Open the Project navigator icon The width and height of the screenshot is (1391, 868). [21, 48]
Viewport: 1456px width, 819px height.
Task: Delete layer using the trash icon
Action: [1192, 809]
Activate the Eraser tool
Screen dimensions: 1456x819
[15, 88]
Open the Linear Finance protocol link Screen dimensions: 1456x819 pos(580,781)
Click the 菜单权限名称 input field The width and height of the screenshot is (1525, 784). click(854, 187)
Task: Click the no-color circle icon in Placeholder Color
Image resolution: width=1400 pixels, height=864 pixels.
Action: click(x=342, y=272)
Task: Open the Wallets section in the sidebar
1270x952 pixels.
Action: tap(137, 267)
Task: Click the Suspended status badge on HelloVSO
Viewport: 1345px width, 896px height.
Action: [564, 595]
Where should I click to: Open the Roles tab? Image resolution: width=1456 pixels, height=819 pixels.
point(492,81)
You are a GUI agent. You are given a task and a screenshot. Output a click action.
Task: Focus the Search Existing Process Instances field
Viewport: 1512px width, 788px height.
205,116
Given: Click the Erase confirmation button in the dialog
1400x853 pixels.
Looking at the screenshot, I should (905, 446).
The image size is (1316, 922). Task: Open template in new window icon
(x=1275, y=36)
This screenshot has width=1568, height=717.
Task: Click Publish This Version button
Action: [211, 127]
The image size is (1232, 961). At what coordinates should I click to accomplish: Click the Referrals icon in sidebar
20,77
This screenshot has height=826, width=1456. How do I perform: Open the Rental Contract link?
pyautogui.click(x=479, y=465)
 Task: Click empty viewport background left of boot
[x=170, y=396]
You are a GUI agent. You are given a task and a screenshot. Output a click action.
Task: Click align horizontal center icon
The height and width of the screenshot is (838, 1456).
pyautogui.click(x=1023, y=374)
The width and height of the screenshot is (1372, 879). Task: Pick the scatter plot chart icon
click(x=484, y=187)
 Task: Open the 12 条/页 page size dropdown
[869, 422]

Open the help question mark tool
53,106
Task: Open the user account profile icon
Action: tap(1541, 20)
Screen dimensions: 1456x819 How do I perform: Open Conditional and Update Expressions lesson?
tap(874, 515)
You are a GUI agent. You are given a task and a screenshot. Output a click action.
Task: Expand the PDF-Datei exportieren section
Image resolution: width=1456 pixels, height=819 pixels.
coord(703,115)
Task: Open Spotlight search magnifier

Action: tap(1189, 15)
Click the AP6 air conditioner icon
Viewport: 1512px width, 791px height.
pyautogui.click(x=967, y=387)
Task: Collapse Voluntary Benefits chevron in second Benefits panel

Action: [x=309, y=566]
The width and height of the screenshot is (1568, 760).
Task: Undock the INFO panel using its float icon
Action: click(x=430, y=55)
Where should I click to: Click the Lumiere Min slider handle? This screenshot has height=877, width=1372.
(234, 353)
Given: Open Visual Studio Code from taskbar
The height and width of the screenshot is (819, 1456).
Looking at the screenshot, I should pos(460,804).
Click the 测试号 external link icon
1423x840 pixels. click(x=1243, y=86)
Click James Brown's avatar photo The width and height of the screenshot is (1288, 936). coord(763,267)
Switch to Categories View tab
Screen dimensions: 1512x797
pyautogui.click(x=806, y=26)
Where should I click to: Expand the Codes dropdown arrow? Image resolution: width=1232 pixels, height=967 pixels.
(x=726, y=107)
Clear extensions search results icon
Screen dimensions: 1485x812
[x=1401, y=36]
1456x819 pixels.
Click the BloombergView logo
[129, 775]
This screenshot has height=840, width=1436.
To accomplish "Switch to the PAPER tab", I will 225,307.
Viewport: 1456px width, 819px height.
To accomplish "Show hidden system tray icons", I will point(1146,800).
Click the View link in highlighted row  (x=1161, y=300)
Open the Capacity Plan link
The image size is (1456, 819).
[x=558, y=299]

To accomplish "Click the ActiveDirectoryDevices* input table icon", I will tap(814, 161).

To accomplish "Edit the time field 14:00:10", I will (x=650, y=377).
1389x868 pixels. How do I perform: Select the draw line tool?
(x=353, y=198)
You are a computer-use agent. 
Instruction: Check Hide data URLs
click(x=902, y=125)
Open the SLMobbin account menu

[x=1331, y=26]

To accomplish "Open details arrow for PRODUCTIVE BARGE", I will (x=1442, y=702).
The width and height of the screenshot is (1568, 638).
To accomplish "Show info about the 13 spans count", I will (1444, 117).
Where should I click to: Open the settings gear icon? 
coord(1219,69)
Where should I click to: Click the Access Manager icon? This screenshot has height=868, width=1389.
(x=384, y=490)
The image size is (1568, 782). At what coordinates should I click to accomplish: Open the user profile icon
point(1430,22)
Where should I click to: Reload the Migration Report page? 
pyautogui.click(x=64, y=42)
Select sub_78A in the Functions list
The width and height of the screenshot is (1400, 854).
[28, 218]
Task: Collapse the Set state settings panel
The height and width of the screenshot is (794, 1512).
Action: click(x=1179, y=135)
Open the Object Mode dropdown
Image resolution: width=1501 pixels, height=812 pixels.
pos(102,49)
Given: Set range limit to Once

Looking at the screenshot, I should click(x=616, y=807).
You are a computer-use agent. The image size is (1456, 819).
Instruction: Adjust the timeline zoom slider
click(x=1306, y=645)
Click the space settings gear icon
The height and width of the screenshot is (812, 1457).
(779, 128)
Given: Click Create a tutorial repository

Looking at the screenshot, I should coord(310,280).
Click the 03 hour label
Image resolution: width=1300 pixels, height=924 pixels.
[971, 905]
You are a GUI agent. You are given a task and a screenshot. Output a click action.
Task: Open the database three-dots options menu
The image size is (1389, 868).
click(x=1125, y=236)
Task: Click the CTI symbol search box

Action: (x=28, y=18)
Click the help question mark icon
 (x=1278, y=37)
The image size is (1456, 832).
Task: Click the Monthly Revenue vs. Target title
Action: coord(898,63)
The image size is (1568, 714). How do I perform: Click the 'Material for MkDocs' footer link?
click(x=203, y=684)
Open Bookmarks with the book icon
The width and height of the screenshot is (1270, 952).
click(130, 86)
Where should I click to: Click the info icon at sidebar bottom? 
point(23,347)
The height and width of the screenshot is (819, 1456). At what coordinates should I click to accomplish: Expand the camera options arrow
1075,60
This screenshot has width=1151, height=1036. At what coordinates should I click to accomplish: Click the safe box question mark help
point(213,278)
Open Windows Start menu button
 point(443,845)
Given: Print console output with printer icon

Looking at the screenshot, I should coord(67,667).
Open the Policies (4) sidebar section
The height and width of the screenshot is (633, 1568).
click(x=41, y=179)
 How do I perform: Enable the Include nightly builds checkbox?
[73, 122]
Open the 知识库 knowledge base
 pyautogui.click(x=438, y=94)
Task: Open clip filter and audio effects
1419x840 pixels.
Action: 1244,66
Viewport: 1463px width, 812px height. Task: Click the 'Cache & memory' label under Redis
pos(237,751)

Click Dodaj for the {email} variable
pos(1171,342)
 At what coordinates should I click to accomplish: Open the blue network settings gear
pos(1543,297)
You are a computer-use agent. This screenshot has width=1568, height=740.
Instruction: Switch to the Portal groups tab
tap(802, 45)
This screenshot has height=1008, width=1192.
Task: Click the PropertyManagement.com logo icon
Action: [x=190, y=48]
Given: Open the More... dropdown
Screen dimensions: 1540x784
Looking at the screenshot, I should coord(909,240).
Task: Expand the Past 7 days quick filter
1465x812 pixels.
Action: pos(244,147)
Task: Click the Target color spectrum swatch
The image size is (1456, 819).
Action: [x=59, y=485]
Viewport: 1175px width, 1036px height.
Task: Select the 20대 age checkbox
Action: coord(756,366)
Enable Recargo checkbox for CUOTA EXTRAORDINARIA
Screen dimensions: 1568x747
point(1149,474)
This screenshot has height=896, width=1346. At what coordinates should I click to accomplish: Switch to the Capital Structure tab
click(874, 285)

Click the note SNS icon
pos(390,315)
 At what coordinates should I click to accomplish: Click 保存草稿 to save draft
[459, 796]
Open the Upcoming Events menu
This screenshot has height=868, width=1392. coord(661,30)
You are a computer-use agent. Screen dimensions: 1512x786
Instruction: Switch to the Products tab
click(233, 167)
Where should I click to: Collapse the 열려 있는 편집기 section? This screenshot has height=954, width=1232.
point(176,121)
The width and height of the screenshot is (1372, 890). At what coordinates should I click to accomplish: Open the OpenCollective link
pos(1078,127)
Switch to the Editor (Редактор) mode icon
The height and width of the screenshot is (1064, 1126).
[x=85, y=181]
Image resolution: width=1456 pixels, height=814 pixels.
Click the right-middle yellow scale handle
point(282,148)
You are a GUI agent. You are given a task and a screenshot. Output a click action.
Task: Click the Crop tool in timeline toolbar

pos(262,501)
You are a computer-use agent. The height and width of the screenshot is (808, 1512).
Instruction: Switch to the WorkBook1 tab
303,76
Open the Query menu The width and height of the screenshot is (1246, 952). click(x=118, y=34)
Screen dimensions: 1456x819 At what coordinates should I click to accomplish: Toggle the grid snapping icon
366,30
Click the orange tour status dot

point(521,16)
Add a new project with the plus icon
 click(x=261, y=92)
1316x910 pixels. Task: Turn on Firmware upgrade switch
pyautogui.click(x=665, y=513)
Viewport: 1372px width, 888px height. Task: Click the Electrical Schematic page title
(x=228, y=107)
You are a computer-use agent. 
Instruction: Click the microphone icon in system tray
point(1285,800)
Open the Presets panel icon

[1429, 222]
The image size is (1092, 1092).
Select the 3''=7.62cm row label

========================

**What this task involves:**
In the records above, find each line holding "Show" and copy it.

**Exercise response:**
To accomplish "Show hidden system tray icons", I will point(1146,800).
To accomplish "Show info about the 13 spans count", I will (1444, 117).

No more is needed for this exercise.